Ore contate per la Cimice Asiatica, individuato il suo antagonista
L’invasione di cimici asiatiche (ne avevamo parlato QUI), solo nelle ultime settimane in corso di attenuazione, ha certamente caratterizzato questo autunno 2018 e messo a dura prova la tenuta di piantagioni e coltivazioni letteralmente prese d’assalto, come è capitato anche ai nostri balconi, giardini e cortili. 

Ebbene il tenace insetto venuto dall’est potrebbe avere le ore contate grazie alla scoperta dei ricercatori di un’azienda romagnola che ha identificato un valido insetto antagonista, l’Anastatus Bifasciatus. Questo il nome scientifico di un insetto italianissimo in grado di parassitizzare le uova della cimice asiatica, ossia di insediarsi come parassita e rendere impossibile la loro schiusa.
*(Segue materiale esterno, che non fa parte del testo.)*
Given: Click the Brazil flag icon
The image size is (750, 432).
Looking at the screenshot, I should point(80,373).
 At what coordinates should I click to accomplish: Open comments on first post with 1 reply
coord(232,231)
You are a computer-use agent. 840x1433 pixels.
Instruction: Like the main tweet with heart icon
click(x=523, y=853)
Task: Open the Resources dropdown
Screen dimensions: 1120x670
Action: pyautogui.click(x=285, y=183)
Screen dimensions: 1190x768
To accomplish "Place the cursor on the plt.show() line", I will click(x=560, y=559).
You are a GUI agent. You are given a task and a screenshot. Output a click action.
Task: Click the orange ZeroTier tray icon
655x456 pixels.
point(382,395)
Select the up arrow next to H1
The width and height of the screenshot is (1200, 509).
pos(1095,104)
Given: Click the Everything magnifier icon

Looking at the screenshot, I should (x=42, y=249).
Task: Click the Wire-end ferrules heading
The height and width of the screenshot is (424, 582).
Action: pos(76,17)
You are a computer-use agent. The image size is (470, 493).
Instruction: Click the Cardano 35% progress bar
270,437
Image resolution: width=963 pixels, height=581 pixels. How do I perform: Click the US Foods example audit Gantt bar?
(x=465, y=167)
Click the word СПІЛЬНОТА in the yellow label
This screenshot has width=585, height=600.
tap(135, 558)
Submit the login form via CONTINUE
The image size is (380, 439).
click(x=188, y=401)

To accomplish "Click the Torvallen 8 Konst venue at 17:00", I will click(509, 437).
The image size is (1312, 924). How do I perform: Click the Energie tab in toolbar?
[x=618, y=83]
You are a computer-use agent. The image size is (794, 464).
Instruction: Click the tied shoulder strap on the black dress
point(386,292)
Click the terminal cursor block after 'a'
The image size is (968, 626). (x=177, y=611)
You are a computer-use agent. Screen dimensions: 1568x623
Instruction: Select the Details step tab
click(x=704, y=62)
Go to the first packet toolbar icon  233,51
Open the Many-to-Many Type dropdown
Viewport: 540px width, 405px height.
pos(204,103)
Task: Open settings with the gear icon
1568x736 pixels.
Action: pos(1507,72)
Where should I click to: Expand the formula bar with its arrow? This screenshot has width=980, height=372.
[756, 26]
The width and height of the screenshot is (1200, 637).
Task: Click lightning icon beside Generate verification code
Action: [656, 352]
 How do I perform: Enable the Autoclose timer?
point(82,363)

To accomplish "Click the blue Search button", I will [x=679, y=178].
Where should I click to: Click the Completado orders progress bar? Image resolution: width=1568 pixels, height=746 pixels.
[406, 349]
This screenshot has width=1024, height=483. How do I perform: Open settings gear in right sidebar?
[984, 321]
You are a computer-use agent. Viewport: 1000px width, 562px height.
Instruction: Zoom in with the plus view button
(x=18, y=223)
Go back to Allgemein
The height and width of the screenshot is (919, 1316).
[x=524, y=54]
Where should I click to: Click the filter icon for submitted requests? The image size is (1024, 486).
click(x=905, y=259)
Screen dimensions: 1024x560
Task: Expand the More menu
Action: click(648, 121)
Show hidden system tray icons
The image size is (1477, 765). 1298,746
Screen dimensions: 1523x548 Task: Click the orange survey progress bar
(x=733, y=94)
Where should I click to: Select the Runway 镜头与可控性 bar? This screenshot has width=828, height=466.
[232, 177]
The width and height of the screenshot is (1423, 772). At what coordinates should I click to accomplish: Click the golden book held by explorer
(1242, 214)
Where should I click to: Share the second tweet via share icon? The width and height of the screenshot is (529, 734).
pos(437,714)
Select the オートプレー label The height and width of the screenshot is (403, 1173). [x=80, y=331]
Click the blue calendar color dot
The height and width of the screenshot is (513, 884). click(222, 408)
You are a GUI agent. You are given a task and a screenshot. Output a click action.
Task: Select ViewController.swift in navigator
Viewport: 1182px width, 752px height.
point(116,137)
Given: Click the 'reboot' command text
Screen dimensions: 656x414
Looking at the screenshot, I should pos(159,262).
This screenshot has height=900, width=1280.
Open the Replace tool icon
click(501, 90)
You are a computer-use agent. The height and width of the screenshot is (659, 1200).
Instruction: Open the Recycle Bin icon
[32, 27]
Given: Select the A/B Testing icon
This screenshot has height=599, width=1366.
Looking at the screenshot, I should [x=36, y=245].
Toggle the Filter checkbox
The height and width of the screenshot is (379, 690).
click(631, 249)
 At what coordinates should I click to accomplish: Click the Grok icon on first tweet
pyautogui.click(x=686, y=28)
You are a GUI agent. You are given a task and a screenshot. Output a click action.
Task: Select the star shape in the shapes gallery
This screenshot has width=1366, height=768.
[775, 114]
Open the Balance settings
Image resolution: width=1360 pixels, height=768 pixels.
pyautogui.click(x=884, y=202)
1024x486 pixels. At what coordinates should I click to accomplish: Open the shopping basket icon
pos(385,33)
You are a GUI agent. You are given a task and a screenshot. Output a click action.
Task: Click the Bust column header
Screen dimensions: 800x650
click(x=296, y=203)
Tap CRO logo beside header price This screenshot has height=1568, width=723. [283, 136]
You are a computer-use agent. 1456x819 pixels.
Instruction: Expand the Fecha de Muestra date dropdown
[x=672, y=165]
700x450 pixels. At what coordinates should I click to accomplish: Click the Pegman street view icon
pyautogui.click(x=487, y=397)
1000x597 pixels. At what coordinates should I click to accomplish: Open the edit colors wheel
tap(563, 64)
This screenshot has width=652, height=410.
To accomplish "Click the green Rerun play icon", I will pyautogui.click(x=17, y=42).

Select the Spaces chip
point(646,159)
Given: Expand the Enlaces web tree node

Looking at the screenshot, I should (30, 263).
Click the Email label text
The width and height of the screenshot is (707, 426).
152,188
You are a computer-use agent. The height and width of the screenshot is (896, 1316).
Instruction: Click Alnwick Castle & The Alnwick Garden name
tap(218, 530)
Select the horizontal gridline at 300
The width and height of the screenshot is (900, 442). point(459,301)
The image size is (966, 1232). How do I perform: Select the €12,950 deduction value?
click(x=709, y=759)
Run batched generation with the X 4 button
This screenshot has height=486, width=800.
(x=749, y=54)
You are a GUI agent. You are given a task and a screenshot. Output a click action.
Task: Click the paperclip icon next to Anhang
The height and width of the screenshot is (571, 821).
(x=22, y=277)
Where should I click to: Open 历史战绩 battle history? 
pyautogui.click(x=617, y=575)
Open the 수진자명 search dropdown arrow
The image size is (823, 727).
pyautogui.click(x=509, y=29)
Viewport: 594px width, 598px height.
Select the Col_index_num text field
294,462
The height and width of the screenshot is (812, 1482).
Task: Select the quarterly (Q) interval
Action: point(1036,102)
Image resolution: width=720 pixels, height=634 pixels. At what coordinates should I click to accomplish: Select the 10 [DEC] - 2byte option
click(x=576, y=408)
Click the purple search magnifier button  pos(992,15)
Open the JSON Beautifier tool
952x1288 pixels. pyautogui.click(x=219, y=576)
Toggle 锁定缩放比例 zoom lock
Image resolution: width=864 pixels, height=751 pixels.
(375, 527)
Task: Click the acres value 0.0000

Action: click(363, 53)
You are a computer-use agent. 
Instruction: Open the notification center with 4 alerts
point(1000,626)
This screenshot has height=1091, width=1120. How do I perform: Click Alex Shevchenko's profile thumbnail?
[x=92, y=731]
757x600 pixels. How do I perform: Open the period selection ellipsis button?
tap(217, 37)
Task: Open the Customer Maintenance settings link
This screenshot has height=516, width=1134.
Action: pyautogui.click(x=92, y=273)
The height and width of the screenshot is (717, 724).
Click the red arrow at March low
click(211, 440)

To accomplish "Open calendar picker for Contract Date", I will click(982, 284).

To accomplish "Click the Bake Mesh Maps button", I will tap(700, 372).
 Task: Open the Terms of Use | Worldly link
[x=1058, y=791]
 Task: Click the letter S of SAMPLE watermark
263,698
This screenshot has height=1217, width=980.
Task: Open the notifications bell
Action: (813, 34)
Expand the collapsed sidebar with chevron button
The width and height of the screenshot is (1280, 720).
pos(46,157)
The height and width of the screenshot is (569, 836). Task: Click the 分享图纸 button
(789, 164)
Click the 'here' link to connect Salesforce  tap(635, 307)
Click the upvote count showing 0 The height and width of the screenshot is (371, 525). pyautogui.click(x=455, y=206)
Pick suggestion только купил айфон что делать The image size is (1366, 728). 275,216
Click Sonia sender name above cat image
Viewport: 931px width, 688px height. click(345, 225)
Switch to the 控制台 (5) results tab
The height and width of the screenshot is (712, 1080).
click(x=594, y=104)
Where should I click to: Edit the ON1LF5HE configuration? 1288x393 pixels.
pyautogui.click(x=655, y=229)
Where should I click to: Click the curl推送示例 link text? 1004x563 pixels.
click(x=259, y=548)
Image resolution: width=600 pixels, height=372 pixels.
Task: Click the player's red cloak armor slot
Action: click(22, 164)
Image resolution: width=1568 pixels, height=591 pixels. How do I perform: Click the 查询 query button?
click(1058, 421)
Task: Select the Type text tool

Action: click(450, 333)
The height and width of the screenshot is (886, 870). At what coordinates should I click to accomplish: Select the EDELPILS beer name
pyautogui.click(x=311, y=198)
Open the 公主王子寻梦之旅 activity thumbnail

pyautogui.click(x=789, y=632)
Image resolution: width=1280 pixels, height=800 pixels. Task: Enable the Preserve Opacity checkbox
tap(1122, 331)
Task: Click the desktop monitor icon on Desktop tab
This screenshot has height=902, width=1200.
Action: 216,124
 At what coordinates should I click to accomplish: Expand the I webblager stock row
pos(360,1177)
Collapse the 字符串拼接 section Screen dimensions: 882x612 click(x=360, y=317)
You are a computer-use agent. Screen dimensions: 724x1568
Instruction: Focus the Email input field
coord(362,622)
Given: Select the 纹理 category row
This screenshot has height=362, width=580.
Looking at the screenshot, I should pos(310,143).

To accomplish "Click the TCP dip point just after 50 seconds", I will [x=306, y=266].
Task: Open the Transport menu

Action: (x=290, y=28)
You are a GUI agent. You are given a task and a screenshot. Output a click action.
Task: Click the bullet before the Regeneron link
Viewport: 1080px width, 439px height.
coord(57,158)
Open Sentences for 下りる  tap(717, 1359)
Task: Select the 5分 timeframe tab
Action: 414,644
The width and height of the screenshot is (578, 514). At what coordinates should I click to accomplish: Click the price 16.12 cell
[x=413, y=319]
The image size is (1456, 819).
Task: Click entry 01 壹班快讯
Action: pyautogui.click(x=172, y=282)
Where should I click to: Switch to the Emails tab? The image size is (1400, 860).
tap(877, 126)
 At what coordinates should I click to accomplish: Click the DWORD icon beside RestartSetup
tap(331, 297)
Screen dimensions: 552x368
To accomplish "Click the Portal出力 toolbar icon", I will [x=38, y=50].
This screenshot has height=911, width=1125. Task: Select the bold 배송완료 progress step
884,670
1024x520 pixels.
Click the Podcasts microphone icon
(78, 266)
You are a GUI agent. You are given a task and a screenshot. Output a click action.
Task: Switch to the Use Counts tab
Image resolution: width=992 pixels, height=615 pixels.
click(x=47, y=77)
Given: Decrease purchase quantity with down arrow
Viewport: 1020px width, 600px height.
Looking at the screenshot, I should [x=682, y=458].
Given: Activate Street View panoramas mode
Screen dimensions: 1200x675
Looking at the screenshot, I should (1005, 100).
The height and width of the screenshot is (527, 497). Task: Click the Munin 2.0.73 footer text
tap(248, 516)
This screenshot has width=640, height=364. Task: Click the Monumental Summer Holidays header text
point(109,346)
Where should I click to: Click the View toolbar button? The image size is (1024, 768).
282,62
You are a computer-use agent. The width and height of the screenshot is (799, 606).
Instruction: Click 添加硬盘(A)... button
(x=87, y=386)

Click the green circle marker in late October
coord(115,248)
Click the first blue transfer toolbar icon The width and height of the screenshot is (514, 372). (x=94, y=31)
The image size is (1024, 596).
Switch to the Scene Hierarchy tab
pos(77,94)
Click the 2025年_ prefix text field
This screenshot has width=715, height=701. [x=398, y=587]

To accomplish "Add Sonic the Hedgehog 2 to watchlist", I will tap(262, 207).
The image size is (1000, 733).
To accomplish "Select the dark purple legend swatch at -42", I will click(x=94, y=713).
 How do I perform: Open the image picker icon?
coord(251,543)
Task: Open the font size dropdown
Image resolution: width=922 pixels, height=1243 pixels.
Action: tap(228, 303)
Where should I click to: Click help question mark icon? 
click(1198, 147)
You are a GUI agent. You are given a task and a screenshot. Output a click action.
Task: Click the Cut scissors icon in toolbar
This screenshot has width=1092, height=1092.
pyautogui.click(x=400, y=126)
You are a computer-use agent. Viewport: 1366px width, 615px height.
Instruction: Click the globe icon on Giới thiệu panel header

L’eroe ha l’aspetto di una formica alata e fa parte dell’ordine degli imenotteri, come vespe e calabroni. Trattandosi di un insetto già presente in Italia, è stato possibile per l’azienda in questione (la Bioplanet) ottenere un riscontro immediato da test e campionamenti senza attendere la sua introduzione regolata da iter molto lunghi. 

Dimostrata la sua straordinaria capacità di azione, l’introduzione sul mercato dell’Anastatus Bifasciatus come antitodo alla cimice asiatica potrebbe diventare realtà già nel 2019 e dare il via all’impiego del parassita non solo in campi coltivati, ma anche nelle aree verdi circostanti

Se nel primo caso l’incombenza spetta ai privati agricoltori, nel secondo sarebbe richiesto l’intervento e la collaborazione (nonché l’impegno economico) delle pubbliche amministrazioni, allo stesso modo di quanto messo in campo sui territori per la lotta alle zanzare e ai topi.